A HORA DE MORRER
Nenhuma morte deveria
ser antecipada. Ninguém merece. Deveríamos morrer assim, no fim da vida,
dormindo, sonhando, apagando-se suavemente como uma chama que se autoconsome. A
morte antecipada sempre é brutal. Como tudo na vida, possibilita interpretações
várias, dependendo da síntese ideológica ou filosófica do observador.
Do mesmo modo, a morte
antecipada é sempre uma traição, pois nega a crença de que possamos ter algum
controle sobre algo, mesmo que esse algo sejam as nossas próprias vidas. No
jogo de forças incompreensíveis e poderosas que regem o universo, somos
partículas atômicas diminutas, sujeitas às intempéries do acaso (ou do caos).
Na nossa mente animal,
porém, alimentamos a ideia de que a morte é algo a ser superada e anulada.

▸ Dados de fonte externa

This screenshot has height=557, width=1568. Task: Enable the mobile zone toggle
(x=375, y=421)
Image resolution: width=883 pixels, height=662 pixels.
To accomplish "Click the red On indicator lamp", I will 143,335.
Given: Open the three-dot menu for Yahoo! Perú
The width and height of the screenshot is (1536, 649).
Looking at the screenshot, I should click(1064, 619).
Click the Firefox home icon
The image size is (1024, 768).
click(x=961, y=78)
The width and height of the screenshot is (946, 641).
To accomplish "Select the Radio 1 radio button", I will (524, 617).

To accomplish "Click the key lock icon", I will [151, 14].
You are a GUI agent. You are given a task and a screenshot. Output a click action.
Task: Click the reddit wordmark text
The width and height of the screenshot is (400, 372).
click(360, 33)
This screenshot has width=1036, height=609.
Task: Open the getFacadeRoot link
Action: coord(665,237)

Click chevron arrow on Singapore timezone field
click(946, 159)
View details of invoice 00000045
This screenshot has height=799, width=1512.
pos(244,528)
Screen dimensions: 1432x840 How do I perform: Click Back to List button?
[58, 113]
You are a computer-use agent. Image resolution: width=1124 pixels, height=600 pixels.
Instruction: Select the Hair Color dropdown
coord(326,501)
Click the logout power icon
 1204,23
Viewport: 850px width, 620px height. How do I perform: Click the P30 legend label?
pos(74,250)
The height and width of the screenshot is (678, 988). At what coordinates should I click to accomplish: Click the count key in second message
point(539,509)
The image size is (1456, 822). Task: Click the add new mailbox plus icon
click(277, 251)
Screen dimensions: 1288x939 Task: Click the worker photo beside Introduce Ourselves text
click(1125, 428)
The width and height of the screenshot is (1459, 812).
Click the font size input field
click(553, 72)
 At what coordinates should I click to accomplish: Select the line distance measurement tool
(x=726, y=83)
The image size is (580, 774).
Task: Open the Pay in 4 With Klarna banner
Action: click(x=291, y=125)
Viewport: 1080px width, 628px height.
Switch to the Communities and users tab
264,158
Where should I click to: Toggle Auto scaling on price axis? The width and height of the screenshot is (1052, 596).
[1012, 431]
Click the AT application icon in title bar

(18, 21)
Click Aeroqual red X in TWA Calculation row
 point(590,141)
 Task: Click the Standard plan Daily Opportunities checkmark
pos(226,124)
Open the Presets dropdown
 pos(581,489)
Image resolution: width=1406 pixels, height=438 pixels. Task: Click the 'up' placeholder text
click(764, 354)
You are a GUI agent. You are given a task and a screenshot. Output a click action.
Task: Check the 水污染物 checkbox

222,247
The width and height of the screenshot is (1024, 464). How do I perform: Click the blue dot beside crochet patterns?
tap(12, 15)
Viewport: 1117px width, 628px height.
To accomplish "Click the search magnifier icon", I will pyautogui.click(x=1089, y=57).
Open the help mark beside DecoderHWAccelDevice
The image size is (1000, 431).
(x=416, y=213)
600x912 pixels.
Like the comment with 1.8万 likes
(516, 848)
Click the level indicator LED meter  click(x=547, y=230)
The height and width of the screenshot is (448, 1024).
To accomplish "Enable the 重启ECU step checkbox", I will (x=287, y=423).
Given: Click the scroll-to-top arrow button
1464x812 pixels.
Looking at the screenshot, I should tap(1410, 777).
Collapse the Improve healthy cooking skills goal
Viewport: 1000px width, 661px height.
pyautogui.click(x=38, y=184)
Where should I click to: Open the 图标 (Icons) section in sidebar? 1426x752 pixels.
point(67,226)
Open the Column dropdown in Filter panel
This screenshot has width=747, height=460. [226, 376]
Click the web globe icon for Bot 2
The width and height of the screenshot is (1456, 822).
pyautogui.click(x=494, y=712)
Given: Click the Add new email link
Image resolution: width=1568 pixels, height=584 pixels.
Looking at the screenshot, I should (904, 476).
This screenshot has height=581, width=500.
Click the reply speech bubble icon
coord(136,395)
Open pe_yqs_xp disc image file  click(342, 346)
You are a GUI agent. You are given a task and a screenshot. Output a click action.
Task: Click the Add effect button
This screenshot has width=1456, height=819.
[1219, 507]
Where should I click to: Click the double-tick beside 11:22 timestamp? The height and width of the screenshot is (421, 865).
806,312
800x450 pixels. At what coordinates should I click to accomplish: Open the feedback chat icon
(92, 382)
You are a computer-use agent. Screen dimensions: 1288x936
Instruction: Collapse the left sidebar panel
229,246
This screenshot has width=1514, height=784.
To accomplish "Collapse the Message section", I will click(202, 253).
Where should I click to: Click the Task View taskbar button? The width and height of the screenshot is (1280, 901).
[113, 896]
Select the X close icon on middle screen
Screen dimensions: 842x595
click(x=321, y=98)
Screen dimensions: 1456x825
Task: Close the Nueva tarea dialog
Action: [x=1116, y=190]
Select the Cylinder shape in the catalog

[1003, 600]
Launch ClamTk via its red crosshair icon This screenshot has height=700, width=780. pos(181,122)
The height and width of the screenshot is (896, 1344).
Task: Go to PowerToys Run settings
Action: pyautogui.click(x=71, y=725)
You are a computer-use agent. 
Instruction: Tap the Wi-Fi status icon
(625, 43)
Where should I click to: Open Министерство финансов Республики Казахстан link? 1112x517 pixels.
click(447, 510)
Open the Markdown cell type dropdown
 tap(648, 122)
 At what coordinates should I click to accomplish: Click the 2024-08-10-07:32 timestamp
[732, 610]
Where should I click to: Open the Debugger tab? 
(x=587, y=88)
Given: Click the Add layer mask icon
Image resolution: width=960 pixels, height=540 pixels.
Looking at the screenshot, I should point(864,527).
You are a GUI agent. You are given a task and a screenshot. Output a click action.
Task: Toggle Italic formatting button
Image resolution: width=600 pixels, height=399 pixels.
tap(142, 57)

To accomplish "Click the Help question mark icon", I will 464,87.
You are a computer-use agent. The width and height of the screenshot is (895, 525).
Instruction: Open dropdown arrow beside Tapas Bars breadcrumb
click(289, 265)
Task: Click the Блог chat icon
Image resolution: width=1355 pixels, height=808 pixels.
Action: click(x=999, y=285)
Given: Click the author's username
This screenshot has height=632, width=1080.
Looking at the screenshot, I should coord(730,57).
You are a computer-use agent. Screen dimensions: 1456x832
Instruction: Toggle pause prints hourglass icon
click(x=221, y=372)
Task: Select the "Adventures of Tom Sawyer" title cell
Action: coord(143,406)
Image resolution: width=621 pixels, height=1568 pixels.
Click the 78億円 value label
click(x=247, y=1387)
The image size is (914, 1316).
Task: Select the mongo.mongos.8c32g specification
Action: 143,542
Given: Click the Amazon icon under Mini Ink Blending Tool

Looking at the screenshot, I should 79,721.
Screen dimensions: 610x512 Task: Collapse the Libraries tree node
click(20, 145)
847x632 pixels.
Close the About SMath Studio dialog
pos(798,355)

Vivemos a ilusão de que caminhamos para um nível de conhecimento onde isso será
possível. Afinal somos filhos e feitos à semelhança de Deus. E se a ele foi
dado o direito de criar e administrar o mundo, demiurgo cósmico que é, por não
será assim também com os seus filhos?
A angústia de um dia
superar a morte, termina por se transformar, para nós humanos, em um sentimento
maior do que a angústia por medo da própria morte. Já não admitimos mais que
exista uma hora certa para morrer. O pensamento transborda, desliga-se da base
material e perde o senso da realidade. Um verdadeiro delírio.
Assim, quando o trágico
ressurge em nossos caminhos e antecipa um desfecho qualquer em qualquer uma das
vidas por nós conhecidas, voltamos a nos indagar e a vacilar diante do fato
inevitável e incontornável.
Voltamos a ter a
percepção de que continuamos a ser uma poeira cósmica, sem eira nem beira, a
mercê do que o destino, ou outra qualquer conjunção de forças incompreensíveis
para nós, preparou. Percebemos que as forças da natureza são tão gigantescas e
incontroláveis que voltamos a entrar em pânico. Não existe saída racional para
a morte, do mesmo modo como não nos foi dada nenhuma escolha sobre a
possibilidade de vivermos ou não. De repente, abrimos os olhos e tomamos
consciência de que existíamos em um mundo que precisava ser traduzido. O nosso
esforço vital, assim, passa a ser o exercício da sobrevivência do indivíduo
para perpetuar-se a sobrevivência da espécie. De repente, fecharemos os olhos e
seremos deslocados para outra dimensão existencial, onde, talvez, necessitemos
de um outro aprendizado para uma nova sobrevivência, até que haja uma nova
consumação.
Mas, para falar a
verdade, nem mesmo disso temos certeza alguma. São puras conjecturas do nosso
condicionamento racionalista. Por isso, a necessidade de voltarmos a confabular
conosco mesmo em busca de um entendimento mais tranquilizador e que nos permita
entrar em sintonia com um ritmo adequado de pulsação cósmica.
Somos e seremos sempre
uma poeira cósmica na infinitude do universo.